PAGE EXTRACT:
::::::::::

I had written a short piece on the potential rise of crowdsourcing in legal investigations earlier in the year — and following up on that, Stanford Lawyer has asked four different criminal law specialists to weigh in with their thoughts on the topic. You can read their thoughts at this Up For Discussion piece over at Stanford Lawyer.
It is fascinating to see the range of responses — from enthusiasm, to cautious optimism, to absolute opposition. Professor Larry Marshall may be the most positive: “the benefit of enlisting as many people as possible in the goal of accurately convicting the guilty and exonerating the innocent far outweighs the costs this practice generates.” The benefit he sees is the ability to throw more (much needed) resources behind the individual caught up in a very well-resourced criminal justice system.
There can be no debate that, in all but the rarest criminal cases, there is a massive asymmetry between the investigative resources and tools available to the police/prosecution and the resources available to the defense. This disparity goes beyond financial resources and access to armies of investigators. Rather, it includes tools such as the prosecution’s ability to compel potential witnesses to testify before a grand jury, to grant immunity and other consideration to witnesses who will aid the prosecution, and to even threaten some non-cooperative witnesses with criminal charges. The adversarial system can not serve its function as a vehicle for truth-finding when one adversary has such dramatic advantages over the other. If new technologies provide a means through which some of that disparity can be mitigated by defense lawyers enlisting the assistance of “citizen investigators,” that is certainly a positive development.
But Professor Robert Weisberg would disagree. He suspects that the kind of information that crowdsourcing will turn up will be useless if not harmful.

::::::::::

SUPPLIED INFORMATION:
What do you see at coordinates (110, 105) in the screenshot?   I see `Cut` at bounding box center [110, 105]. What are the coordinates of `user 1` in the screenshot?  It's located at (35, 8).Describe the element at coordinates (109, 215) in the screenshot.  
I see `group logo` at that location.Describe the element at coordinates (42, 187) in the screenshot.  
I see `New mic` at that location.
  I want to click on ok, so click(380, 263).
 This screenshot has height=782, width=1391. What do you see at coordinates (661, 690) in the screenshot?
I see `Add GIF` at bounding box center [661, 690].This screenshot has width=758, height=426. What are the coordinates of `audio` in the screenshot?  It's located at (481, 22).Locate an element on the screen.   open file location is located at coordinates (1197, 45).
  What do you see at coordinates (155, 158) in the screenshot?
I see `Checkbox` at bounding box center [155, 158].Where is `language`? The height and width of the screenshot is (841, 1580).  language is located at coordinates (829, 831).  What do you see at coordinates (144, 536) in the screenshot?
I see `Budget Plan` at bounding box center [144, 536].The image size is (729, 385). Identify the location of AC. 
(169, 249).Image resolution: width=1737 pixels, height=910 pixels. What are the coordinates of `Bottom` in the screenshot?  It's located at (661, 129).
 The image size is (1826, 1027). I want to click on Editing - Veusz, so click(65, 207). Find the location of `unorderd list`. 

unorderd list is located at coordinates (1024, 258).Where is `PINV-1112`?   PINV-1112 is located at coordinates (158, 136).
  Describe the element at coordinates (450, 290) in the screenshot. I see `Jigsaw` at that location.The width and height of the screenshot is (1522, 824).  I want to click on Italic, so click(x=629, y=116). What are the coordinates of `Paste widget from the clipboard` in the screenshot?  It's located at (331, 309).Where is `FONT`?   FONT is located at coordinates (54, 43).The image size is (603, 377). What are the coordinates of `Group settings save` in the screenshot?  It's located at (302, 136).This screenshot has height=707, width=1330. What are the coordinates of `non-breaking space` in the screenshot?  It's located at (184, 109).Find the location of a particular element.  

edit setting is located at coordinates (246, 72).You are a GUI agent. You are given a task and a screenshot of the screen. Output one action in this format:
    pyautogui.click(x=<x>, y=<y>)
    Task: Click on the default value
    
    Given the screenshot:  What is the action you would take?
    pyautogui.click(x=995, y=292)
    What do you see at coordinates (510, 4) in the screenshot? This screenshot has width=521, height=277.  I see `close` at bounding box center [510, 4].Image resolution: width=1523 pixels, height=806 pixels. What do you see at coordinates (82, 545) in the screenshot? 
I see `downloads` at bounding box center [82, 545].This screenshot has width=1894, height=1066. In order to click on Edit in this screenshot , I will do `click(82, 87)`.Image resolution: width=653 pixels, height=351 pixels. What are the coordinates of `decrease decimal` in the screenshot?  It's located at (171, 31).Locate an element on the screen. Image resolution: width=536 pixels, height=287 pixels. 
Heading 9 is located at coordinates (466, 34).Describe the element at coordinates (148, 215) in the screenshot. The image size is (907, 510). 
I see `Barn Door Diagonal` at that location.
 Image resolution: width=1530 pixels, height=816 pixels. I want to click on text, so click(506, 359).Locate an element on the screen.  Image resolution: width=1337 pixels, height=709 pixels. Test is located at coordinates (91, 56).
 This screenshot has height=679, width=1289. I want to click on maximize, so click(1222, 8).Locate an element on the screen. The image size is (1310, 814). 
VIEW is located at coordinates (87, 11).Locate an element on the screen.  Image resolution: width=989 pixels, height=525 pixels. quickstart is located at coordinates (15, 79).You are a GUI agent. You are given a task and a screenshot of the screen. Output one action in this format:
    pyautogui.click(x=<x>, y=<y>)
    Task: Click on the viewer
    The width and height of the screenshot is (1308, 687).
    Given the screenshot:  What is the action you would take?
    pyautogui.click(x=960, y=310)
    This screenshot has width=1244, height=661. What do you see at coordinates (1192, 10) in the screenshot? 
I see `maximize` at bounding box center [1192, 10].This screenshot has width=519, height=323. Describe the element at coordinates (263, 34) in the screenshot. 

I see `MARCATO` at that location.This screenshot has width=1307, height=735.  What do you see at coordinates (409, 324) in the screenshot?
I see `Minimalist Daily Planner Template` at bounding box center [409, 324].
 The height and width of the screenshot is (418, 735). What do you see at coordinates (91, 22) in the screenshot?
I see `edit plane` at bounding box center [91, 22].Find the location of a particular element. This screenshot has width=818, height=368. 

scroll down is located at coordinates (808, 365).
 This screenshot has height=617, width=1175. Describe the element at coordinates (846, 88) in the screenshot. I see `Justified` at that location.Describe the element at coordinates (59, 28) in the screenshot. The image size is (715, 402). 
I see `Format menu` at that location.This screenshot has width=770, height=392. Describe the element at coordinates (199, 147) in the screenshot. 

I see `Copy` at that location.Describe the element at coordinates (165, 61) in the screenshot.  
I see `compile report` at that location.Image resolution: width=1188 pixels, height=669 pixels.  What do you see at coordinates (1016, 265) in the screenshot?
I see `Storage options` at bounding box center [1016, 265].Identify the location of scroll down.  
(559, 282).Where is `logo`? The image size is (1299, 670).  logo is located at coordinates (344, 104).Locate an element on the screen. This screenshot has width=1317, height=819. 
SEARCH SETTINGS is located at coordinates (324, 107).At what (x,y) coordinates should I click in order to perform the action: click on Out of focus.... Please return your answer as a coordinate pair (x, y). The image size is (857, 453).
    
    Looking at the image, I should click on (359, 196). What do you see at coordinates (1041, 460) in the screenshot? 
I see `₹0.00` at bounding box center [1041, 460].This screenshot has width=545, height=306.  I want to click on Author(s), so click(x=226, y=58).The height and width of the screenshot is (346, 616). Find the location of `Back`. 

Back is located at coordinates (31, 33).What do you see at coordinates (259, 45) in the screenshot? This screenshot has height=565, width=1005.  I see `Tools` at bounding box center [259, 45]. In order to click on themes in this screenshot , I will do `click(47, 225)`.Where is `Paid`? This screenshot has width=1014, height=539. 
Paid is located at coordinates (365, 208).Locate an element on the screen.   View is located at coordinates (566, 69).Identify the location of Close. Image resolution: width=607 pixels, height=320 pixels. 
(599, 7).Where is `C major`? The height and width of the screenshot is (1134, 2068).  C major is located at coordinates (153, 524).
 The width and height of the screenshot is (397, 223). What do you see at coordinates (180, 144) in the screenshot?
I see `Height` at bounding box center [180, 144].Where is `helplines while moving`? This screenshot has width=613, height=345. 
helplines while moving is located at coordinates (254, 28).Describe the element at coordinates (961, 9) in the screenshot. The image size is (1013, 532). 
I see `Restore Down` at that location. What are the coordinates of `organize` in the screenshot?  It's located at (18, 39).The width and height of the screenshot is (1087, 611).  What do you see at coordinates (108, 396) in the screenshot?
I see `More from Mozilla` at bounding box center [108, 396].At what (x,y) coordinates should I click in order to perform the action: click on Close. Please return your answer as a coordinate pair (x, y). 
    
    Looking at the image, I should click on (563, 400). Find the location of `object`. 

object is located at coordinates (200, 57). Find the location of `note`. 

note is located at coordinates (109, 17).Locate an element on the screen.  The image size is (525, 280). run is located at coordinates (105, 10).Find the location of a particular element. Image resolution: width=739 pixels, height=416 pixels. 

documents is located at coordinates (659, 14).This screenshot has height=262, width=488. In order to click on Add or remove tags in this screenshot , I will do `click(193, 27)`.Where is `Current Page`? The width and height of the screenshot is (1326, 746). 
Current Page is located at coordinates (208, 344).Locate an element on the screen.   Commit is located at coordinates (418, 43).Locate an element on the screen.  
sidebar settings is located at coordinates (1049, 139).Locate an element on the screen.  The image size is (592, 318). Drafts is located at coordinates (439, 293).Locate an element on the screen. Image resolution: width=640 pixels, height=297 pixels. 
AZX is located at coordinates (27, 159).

::::::::::

PROBLEM DESCRIPTION:
Write out the stretch of the crowdsourcing piece from "It is fascinating" through "criminal justice system.", reproducing its wording without alteration.

SOLUTION FOR THIS TASK:
It is fascinating to see the range of responses — from enthusiasm, to cautious optimism, to absolute opposition. Professor Larry Marshall may be the most positive: “the benefit of enlisting as many people as possible in the goal of accurately convicting the guilty and exonerating the innocent far outweighs the costs this practice generates.” The benefit he sees is the ability to throw more (much needed) resources behind the individual caught up in a very well-resourced criminal justice system.